Sa promotion fut une source de fierté pour tous les soldats juifs. Une fois, l’un d’entre eux lui fit passer une note : pouvait-il chanter un chant en yiddish ? Oui, il y parvint, sans se faire remarquer et cela apporta un réconfort immense à ses infortunés camarades.

Le prochain concert, le plus important, devait se dérouler devant des centaines d’officiers de haut rang et de médecins. Mais c’était Yom Kippour ! Zalman était déterminé à ne pas chanter devant ces militaires en ce jour le plus saint de l’année et prétendit qu’il avait terriblement mal à la gorge, ce qui l’empêchait de se produire, malgré les supplications du chef d’orchestre.

Il en profita pour se retirer dans sa chambre et réciter les passages de la prière et des Psaumes dont il se souvenait. Soudain, on frappa à sa porte : trois officiers bardés de médailles indiquant leurs grades élevés lui demandèrent tout de go : « Sais-tu quel jour nous sommes ? ». Et, sans hésiter, sans baisser les yeux, il répondit : « Oui ! C’est Yom Kippour ! ».

- Nous aussi nous sommes juifs ! chuchotèrent-ils. Peux-tu chanter pour nous quelques passages de la prière ?

- Oui mais… Ici, c’est impossible ! Je suis supposé être incapable de chanter à cause d’un mal de gorge…

- Alors allons dans la forêt !

Zalman comprit combien cela leur tenait à cœur, combien ils désiraient renouer leur lien avec leurs parents et leur tradition plurimillénaire. Près d’un arbre, comme enveloppé d’un Talit de branchages, les yeux fermés, Zalman entonna Kol Nidré à voix basse, puis une deuxième et une troisième fois, de plus en plus fort comme le veut la tradition. Ensuite il passa à Ounetané Tokef, la prière si poignante de Rabbi Amnon :

A Roch Hachana, ils sont inscrits et à Yom Kippour ils sont scellés !

Qui vivra et qui décèdera

Qui en son temps et qui avant son temps !

Qui vivra dans le calme et qui errera

Qui sera pauvre et qui sera riche

Qui sera humble et qui sera élevé…

Il conclut avec un chant entraînant : « Hou Élokénou… », « Il est notre D.ieu, Il est notre Père… ». Il respira profondément et, doucement, rouvrit les yeux. Le spectacle qui s’offrait à lui devait à jamais s’imprimer dans sa mémoire : les trois officiers si endurcis par ces années de guerre étaient penchés en avant pour qu’on ne distingue pas leurs larmes qu’ils ne pouvaient contrôler, leurs âmes juives brillant de la flamme ardente du jour le plus saint de l’année…
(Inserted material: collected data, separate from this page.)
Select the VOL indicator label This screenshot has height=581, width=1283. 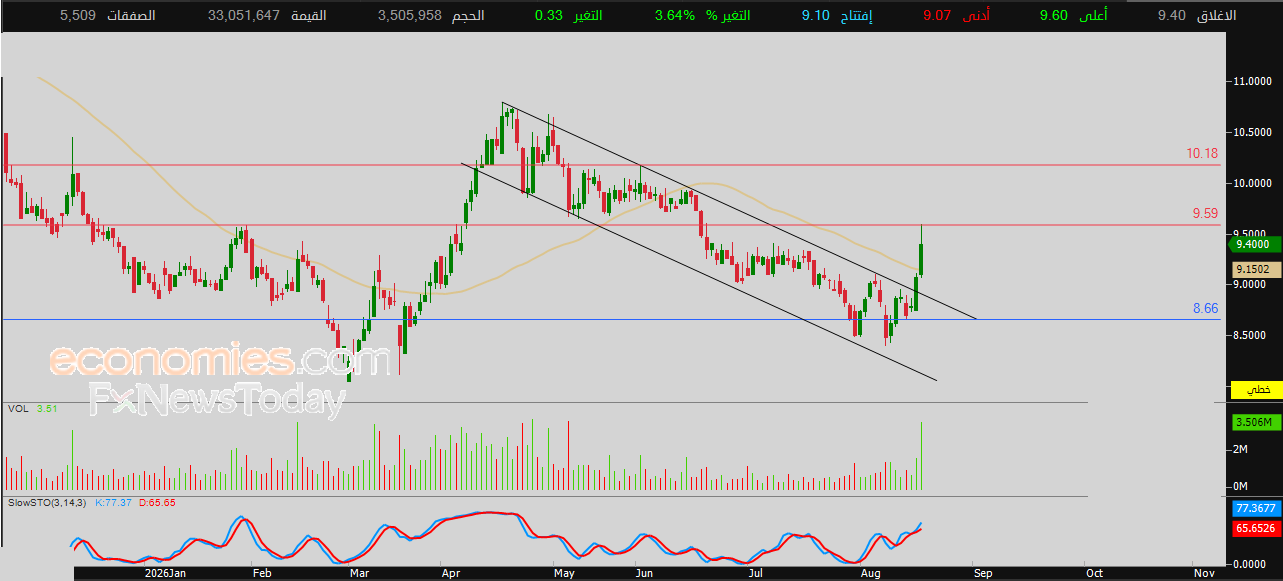coord(18,408)
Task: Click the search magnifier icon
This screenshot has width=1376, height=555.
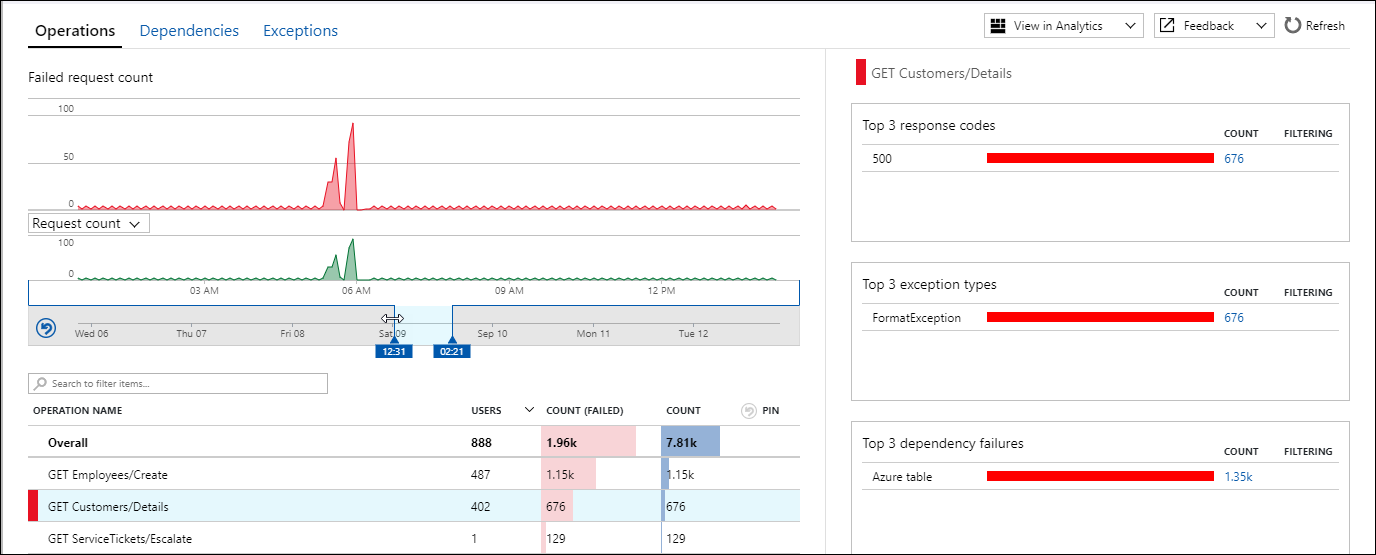Action: pos(40,384)
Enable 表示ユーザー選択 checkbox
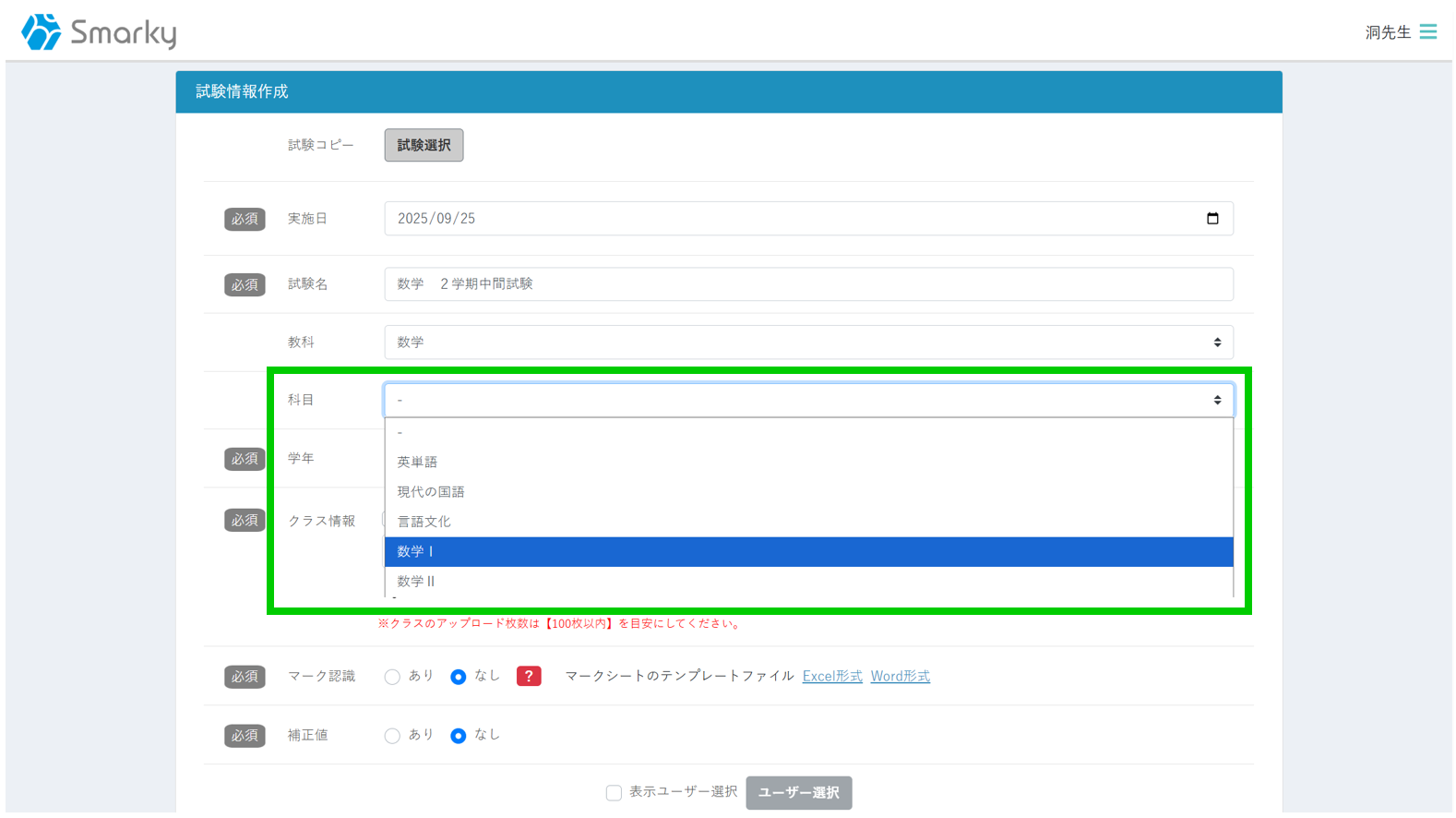This screenshot has width=1456, height=818. pyautogui.click(x=614, y=793)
« Qui sait, pensa-t-il, c’est sans doute pour cela que le Ciel dirigea les pas de cet officier non-juif dans ma chambre lors de ma pause dans le bunker… »

 

Peu après la fin de la guerre, Zalman Bronstein émigra en Terre Sainte et, en 1949, participa à la fondation du village Kfar ‘Habad. Durant des années, il servit de cantor pour les offices de Roch Hachana et Yom Kippour, suscitant à chaque fois des torrents de larmes d’émotion parmi ces rescapés.